What the task requires: Write out every line of the listing below word for word, leaving out the pictures.

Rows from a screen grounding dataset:

# # # #

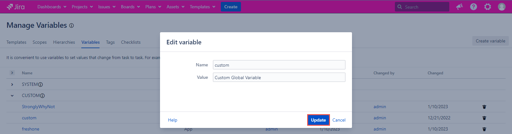Image resolution: width=512 pixels, height=134 pixels.
Task: Open the help question mark icon
Action: click(474, 7)
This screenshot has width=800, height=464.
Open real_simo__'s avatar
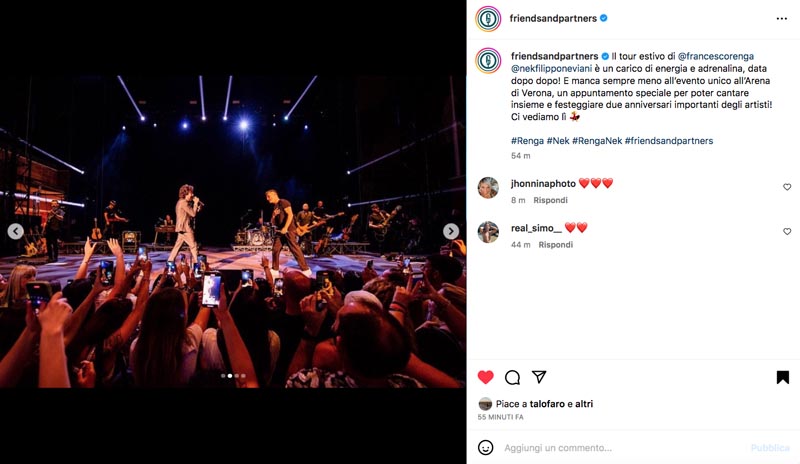pos(488,232)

# # # #

Reply:
Image resolution: width=512 pixels, height=134 pixels.
Task: Open the help question mark icon
Action: click(474, 7)
This screenshot has width=800, height=464.
Open real_simo__'s avatar
pos(488,232)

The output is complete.